São as recordações da nossa
divindade,
Tempo que já não volta.
MERCÚRIO
Há de voltar!
JÚPITER
(suspirando)
Talvez.
MERCÚRIO
(oferecendo vinho)
Um cálix de Alicante? Um cálix de
Xerez?
(Júpiter faz um gesto de indiferença; Mercúrio deita
vinho; Júpiter bebe)
JÚPITER
Que tisana!
MERCÚRIO
(deitando para si)
Há quem chame estes vinhos
profanos
Fortuna dos mortais, delícia dos
humanos.
(bebe e faz urna careta)
Trava como água estígia!
JÚPITER
Oh! a cabra Amaltéia.
Dava leite melhor que este vinho.
MERCÚRIO
Que idéia!
Devia ser assim para aleitar-te,
pai!
(depõe a garrafa e os cálices)
JÚPITER
As cartas aqui estão Mercúrio.
Toma, vai
Em procura de Apolo, e Proteu e Vulcano
E todos.
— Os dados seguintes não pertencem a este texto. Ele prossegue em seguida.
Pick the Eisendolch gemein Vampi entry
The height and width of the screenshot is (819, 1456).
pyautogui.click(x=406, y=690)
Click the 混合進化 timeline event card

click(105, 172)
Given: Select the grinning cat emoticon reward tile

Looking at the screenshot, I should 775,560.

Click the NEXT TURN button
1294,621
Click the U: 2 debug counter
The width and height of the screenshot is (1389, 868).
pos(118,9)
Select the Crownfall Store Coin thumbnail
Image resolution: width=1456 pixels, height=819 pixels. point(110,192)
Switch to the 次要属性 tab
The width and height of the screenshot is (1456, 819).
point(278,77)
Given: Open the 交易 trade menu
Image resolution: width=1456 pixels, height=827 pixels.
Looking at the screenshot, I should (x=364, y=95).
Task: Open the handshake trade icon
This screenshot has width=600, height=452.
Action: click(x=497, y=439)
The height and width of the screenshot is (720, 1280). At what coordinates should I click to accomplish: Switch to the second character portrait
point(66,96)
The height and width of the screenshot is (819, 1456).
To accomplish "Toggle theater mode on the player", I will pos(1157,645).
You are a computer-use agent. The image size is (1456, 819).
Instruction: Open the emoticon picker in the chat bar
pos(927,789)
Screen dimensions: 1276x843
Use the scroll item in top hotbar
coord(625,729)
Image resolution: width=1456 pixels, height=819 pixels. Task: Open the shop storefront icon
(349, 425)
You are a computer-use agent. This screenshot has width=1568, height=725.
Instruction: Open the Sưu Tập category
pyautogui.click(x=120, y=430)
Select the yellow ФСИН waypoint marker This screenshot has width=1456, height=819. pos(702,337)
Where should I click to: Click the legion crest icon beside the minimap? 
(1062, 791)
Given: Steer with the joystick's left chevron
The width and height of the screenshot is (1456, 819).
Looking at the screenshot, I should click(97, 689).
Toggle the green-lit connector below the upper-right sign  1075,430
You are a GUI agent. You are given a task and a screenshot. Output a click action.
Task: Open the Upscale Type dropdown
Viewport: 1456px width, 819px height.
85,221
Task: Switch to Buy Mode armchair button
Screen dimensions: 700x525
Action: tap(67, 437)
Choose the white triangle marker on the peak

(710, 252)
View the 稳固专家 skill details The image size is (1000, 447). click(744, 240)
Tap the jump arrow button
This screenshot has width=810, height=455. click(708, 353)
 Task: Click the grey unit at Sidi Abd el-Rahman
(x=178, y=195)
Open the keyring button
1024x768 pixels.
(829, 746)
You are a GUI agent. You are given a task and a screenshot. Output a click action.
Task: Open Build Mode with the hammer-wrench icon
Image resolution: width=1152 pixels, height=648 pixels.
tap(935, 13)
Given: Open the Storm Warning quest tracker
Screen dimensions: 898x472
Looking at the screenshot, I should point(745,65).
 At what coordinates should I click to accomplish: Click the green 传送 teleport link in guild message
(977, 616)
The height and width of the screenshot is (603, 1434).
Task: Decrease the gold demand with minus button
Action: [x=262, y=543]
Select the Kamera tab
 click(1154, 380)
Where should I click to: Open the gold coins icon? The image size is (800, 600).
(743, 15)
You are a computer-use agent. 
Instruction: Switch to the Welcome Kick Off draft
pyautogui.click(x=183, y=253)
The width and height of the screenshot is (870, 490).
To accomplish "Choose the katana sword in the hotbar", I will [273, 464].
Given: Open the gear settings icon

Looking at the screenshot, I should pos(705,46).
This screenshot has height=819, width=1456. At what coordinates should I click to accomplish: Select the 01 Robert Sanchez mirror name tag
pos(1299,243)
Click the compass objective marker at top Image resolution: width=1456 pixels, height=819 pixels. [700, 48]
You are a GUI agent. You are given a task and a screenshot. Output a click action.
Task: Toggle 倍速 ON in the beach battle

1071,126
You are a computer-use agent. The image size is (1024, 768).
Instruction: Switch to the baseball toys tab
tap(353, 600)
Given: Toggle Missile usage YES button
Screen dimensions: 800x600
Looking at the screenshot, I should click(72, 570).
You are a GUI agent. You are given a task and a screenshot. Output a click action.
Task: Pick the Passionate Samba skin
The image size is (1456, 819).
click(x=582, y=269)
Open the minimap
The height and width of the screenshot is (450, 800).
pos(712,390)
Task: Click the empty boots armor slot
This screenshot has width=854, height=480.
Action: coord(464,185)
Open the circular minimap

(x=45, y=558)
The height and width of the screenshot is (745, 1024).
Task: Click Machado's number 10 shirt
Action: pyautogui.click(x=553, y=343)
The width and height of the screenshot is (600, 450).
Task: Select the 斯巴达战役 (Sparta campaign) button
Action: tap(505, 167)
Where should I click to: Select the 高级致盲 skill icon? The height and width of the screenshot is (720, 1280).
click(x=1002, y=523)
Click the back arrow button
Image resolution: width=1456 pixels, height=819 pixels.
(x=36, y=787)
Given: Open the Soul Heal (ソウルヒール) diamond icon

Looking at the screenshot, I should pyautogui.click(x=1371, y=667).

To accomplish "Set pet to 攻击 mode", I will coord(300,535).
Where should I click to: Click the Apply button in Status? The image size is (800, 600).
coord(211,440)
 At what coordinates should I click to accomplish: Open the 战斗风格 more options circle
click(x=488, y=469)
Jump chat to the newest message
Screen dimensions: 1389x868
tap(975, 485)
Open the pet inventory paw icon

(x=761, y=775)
O conselho é pleno e
soberano.
É mister discutir, resolver e assentar
Nos meios de vencer, nos meios de
escalar
O Olimpo...
(Sai Mercúrio.)
Cena II
JÚPITER
(só, continuando a refletir)
...Tais outrora Encélado e Tifeu
Buscaram contra mim escalá-lo. Correu
O tempo, e eu
passei de
invadido a invasor!
Lei das compensações! Então, era
eu senhor;
Tinha o poder nas mãos, e o
universo a meus pés.
Hoje, como um mortal, de revés em
revés,
Busco por conquistar o posto
soberano.
Bem me dizias,
Momo, o coração humano
Devia ter aberta uma porta, por
onde
Lêssemos, como em livro, o que lá
dentro esconde.
Demais, dando juízo ao homem,
esqueci-me
De completar a obra e fazê-la
sublime.
Que vale esse juízo? Inquieto e
vacilante,
Como perdida nau sobre um mar
inconstante,
O homem sem razão cede nos
movimentos
A todas as paixões, como a todos
os ventos.
É o escravo da moda e o brinco do
capricho.
Presunçoso senhor dos bichos, este
bicho
Nem ao menos imita os bichos seus
escravos.
Sempre do mesmo modo, ó abelha, os
teus favos
Destilas. Sempre o mesmo, ó castor
exemplar,
Sabes a casa erguer junto às ribas do
mar.
Ainda hoje, empregando as mesmas
leis antigas,
Viveis no vosso chão, ó próvidas formigas.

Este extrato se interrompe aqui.